Extrait fourni:
Comment devient-on polyglotte ? Épisode 1 : polyglotte, multilingue ou bilingue, de quoi parle-t-on ?

Il y a autant de raisons et de manières d’apprendre une multitude de langues que de polyglottes eux-mêmes. Mais au fait, qu’est-ce qu’un(e) polyglotte ? Répondre à cette question n’est pas aisé, alors nous allons développer notre réflexion en plusieurs épisodes. Voici le premier, qui s’attache à définir ce qu’est un(e) polyglotte.

Photo de Olha Ruskykh sur Pexels.com

Comment devient-on polyglotte ? Épisode 1 : polyglotte, multilingue ou bilingue, de quoi parle-t-on ?

Polyglotte, multilingue ou bilingue ? Quelques définitions

Le choix du bon terme pour désigner quelqu’un qui parle plusieurs langues peut se révéler être plus « piégeux » qu’il n’y parait.

Selon Charlotte Kemp (The Exploration of Multilingualism: Development of research on L3 multilingualism and multiple language acquisition, Chap. 2 : Defining multiculturalism) la plupart des chercheurs utilisent une distinction binaire : le terme « bilingue » (bilingual) pour les personnes qui parlent 2 langues et « multilingue » (multilingual) pour celles qui en parlent 3 ou plus.

D’autres distinctions binaires font la différence entre ceux qui ne parlent qu’une langue (monolingues ou « monolinguals« ) et ceux qui en parlent plus d’une.

Dans tous les cas, ces définitions ne prennent pas en compte la distinction entre ceux qui en parlent 2 et ceux qui en parlent 3 ou 4, ceux qui en parlent 5 et ceux qui en parlent 7, etc. Pourtant, et Charlotte Kemp le confirme, il existe bien des différences qualitatives et quantitatives entre les personnes qui parlent 2 langues et celles qui en parlent 3 par exemple.

 Sous la direction de Larissa Aronin et Britta Hufeisen, The Exploration of Multilingualism: Development of research on L3 multilingualism and multiple language acquisition, 2009

Certains chercheurs en multilinguisme ne mettent pas tout le monde dans le même sac et prennent heureusement soin de distinguer les personnes en fonction du nombre de langues qu’elles parlent : on peut être trilingue, quadrilingue, quintilingue, sextilingue, etc.

Consignes de travail:
1: Restituez mot pour mot le passage de l'extrait sur les polyglottes qui commence aux mots « Sous la direction » et s'arrête après « quintilingue, sextilingue, etc. ».
2: D'après l'extrait sur les polyglottes, quel terme la plupart des chercheurs emploient-ils pour les personnes qui parlent trois langues ou plus ?
3: Dites si chacune de ces affirmations concorde avec l'extrait sur les polyglottes, en répondant par oui ou par non et en citant les mots du texte qui tranchent.
(a) Selon Charlotte Kemp, la plupart des chercheurs utilisent une distinction binaire.
(b) Les définitions binaires distinguent les personnes qui parlent cinq langues de celles qui en parlent sept.
(c) Le premier épisode cherche à définir ce qu'est un polyglotte.

Segment de données:
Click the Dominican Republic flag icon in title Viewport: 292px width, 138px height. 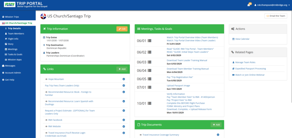[x=43, y=16]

Réponses aux consignes:
1:
Sous la direction de Larissa Aronin et Britta Hufeisen, The Exploration of Multilingualism: Development of research on L3 multilingualism and multiple language acquisition, 2009

Certains chercheurs en multilinguisme ne mettent pas tout le monde dans le même sac et prennent heureusement soin de distinguer les personnes en fonction du nombre de langues qu’elles parlent : on peut être trilingue, quadrilingue, quintilingue, sextilingue, etc.

2: Le terme « multilingue » (multilingual).

3:
(a) Oui : « la plupart des chercheurs utilisent une distinction binaire ».
(b) Non : « ces définitions ne prennent pas en compte la distinction entre ceux qui en parlent 2 et ceux qui en parlent 3 ou 4, ceux qui en parlent 5 et ceux qui en parlent 7 ».
(c) Oui : « Voici le premier, qui s’attache à définir ce qu’est un(e) polyglotte. »